David Yuh, MD, The Johns Hopkins Hospital
  Assessing the Efficacy of a Neuroleptic, Benzodiazepine and 5-HT3 Receptor Antagonist Regimen in the Treatment of Postoperative Delirium in Geriatric Patients After Cardiac Surgery
Postoperative delirium and agitation is a neuropsychiatric complication of cardiac surgery associated with significantly increased morbidity (e.g., falls, infections, pressure sores), mortality, prolonged hospital stays and costs, and increased requirements for post-discharge institutionalization. There is clear scientific evidence that geriatric patients suffer from delirium after cardiac surgery more frequently than younger patients, however, due to the variability in its presentation as well as the greater medical complexities inherent in this older patient population, delirium is often overlooked, misdiagnosed, and mistreated. Currently, neuroleptics and benzodiazepines comprise treatment for postoperative delirium in the elderly. Unfortunately, geriatric patients are particularly susceptible to the untoward side effects of these medications and an optimal dosing regimen has not yet been developed in an organized study. Furthermore, there has been promising preliminary evidence that ondansetron, a serotonin (a neurotransmitter) 5-HT3 receptor antagonist, effectively ameliorates postoperative delirium in cardiac patients.
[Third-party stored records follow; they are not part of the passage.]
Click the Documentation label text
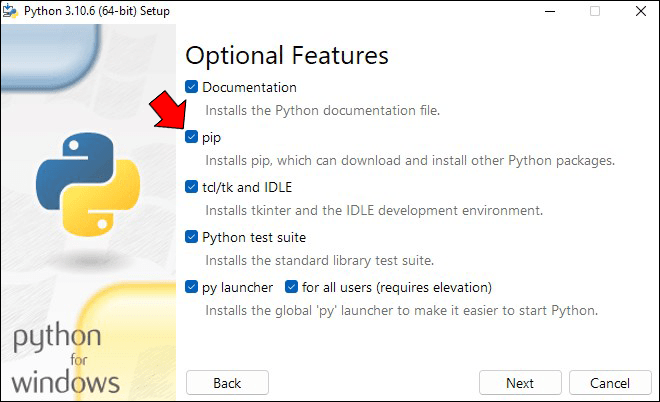 pyautogui.click(x=249, y=88)
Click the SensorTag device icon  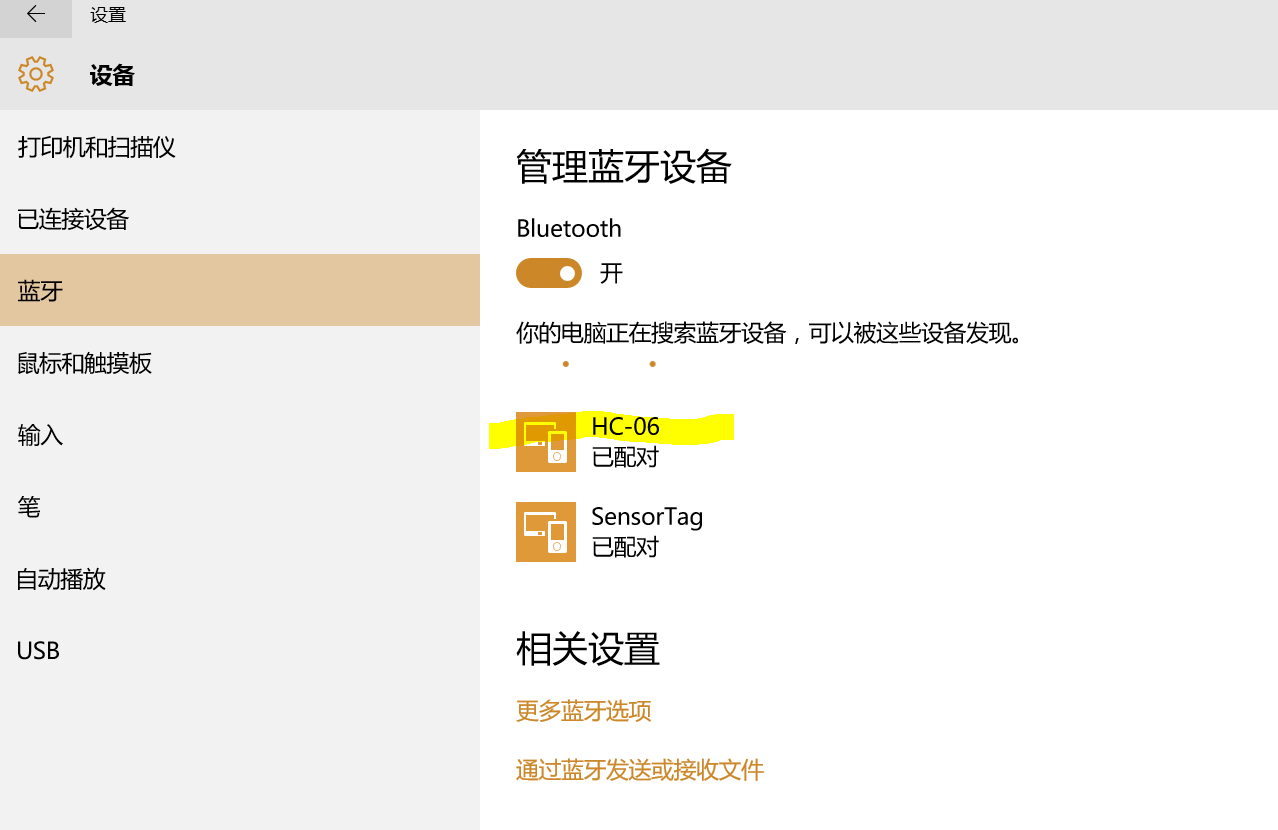coord(545,531)
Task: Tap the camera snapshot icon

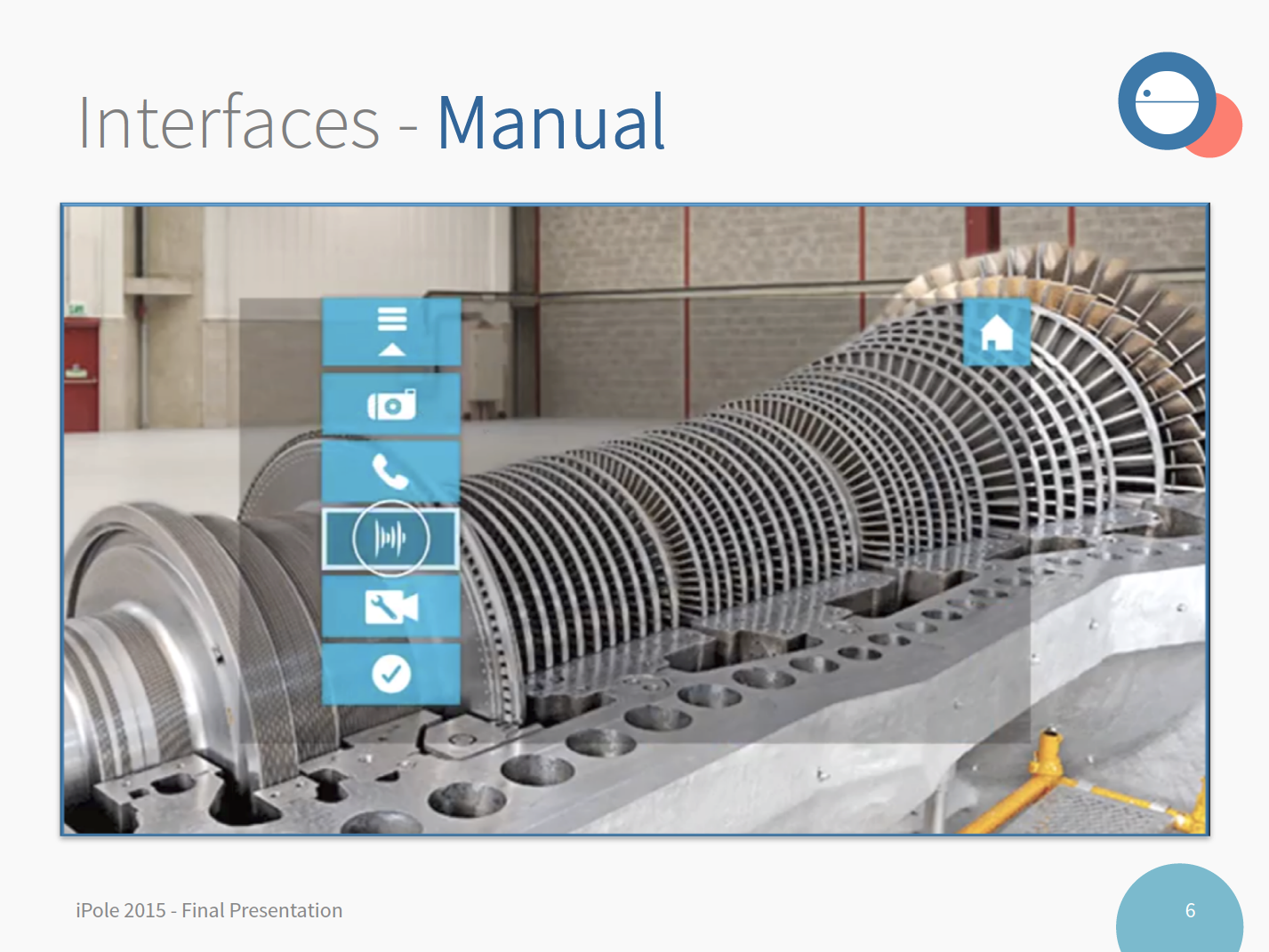Action: click(x=391, y=405)
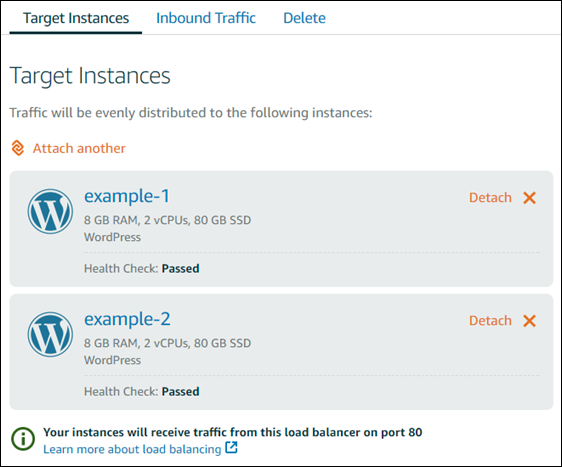The image size is (562, 467).
Task: Open the example-1 instance link
Action: point(127,197)
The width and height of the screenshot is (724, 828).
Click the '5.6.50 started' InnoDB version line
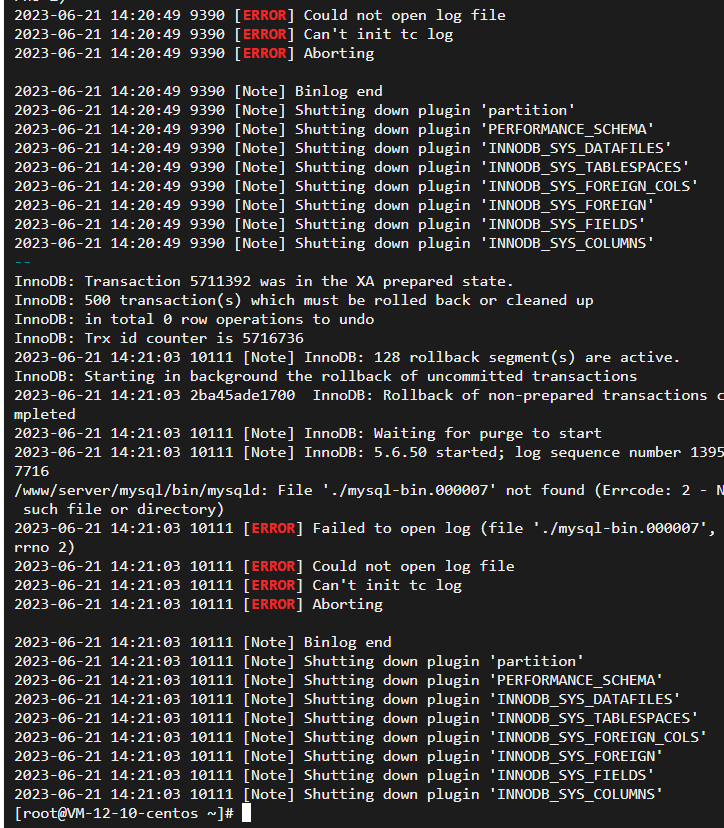click(x=369, y=452)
In this proposal, we seek to develop and apply reasoned protocols for the treatment of postoperative delirium incurred after cardiac surgery, specifically for geriatric patient population, based upon these medications. These protocols will be based upon substantial clinical experience with combined neuroleptic and benzodiazepine therapies for delirium accumulated over three years. They will be applied with careful perioperative neurocognitive monitoring to assess efficacy. This study would represent the first treatment protocol of its kind to be applied specifically to geriatric patients undergoing cardio thoracic surgery. Optimized treatment of postoperative delirium in the geriatric patient would most certainly yield positive effects upon their postoperative courses.